Three years ago I was there in Bethlehem with Tommy Robinson for a meeting with Fr.Gabriel Naddaf. The priest had Israeli guards literally camped inside and outside his office due to his being both a Christian and having pro-Israel views.
The man is not a dhimmi…
“Silent Night”: Persecuted Palestinian Christians Kept Out of Sight
- In short, Palestinian Christians are suffering from the same patterns of persecution — including church attacks, kidnappings and forced conversion — that their coreligionists suffer in other Muslim nations. The difference, however, is that the persecution of Palestinian Christians has “received no coverage in the Palestinian media.”
- “The only thing that interests the PA [Palestinian Authority] is that events of this kind not be leaked to the media. Fatah regularly exerts heavy pressure on Christians not to report the acts of violence and vandalism from which they frequently suffer, as such publicity could damage the PA’s image….. Even less does the PA want to be depicted as a radical entity that persecutes religious minorities. That image could have negative repercussions for the massive international, and particularly European, aid the PA receives.” — Dr. Edy Cohen, “The Persecution of Christians in the Palestinian Authority”, Begin-Sadat Center, May 27, 2019.
- The bread and butter of the PA and its supporters, particularly in the media, is to portray the Palestinians as victims of unjust aggression and discrimination from Israel. This narrative would be jeopardized if the international community learned that Palestinians are themselves persecuting fellow Palestinians — solely on account of religion.
- “The systematic persecution of Christian Arabs living in Palestinian areas is being met with nearly total silence by the international community, human rights activists, the media and NGOs…” — Justus Reid Weiner, attorney, “Palestinian Christians: The plight of believers under Palestinian rule”, International Christian Embassy, Jerusalem.
![]() |
“The moment they [Hamas] took control [of the Gaza Strip], they started persecuting us, ruining our churches and forcing Christians to convert to Islam.”
Such are the recollections, reported recently, of Kamal Tarazi, a 60-year-old Christian man from Gaza, now living in the streets of Nazareth. Before fleeing, he tried to resist the Islamist takeover, including by calling on Muslims and Christians to unite against Hamas. As a result, “I was jailed several times. Do you know what a Hamas prison is? It is pure torture.”
The report adds that “the Islamic group decided to keep him alive to avoid depicting themselves as persecutors of the local Christian population, something that could potentially anger the international community.” Tarazi was eventually released, fled the region, returned, got imprisoned again, and fled again, permanently. “I am sure there are no more than 500 Christians left in Gaza,” he offers, “and it is just part of the general trend.”
His account is a reminder that, while reports on the persecution of Christians emerge regularly from other Muslim majority regions around the world, little is mentioned of those Christians living under the rule of Hamas in Gaza and the Palestinian Authority in the West Bank.

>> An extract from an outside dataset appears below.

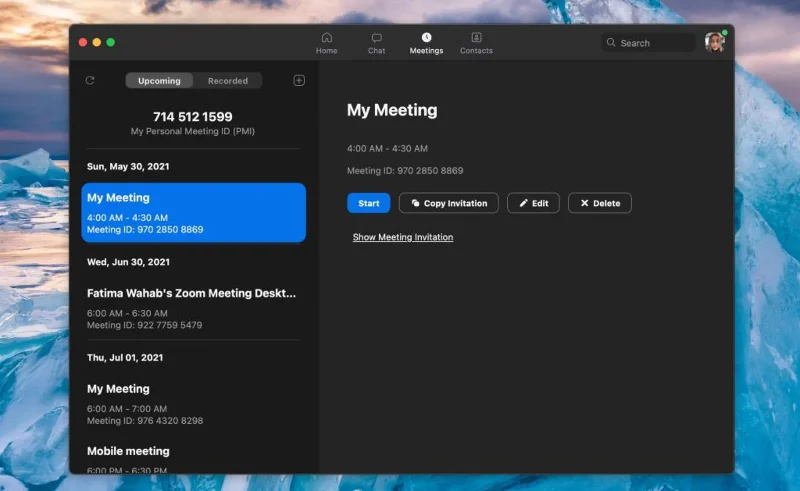Copy Invitation for My Meeting
The width and height of the screenshot is (800, 491).
448,203
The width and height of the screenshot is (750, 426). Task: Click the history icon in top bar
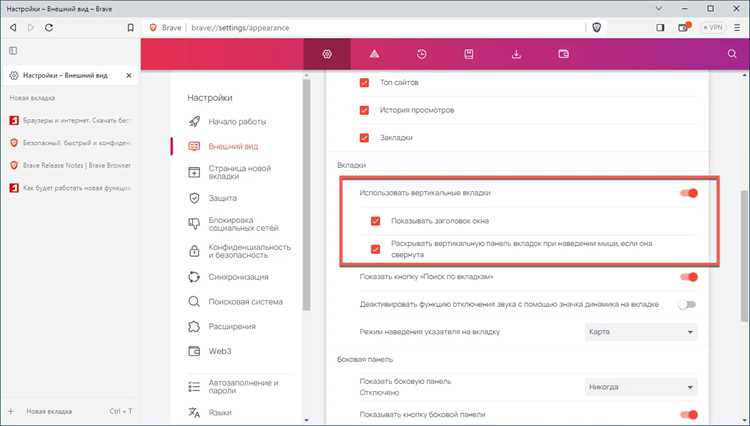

This is not because they experience significantly less persecution than their coreligionists. Open Doors, a human rights group that follows the persecution of Christians, notes in its most recent report that Palestinian Christians suffer from a “high” level of persecution, the source of which is, in its words, “Islamic Oppression”:
“Those who convert to Christianity from Islam, however, face the worst Christian persecution and it is difficult for them to safely participate in existing churches. In the West Bank they are threatened and put under great pressure, in Gaza their situation is so dangerous that they live their Christian faith in utmost secrecy… The influence of radical Islamic ideology is rising, and historical churches have to be diplomatic in their approach towards Muslims.”
It seems that the unique situation of Palestinian Christians — living in a hotly contested arena with much political and media wrangling in the balance — best explains the lack of news from that area.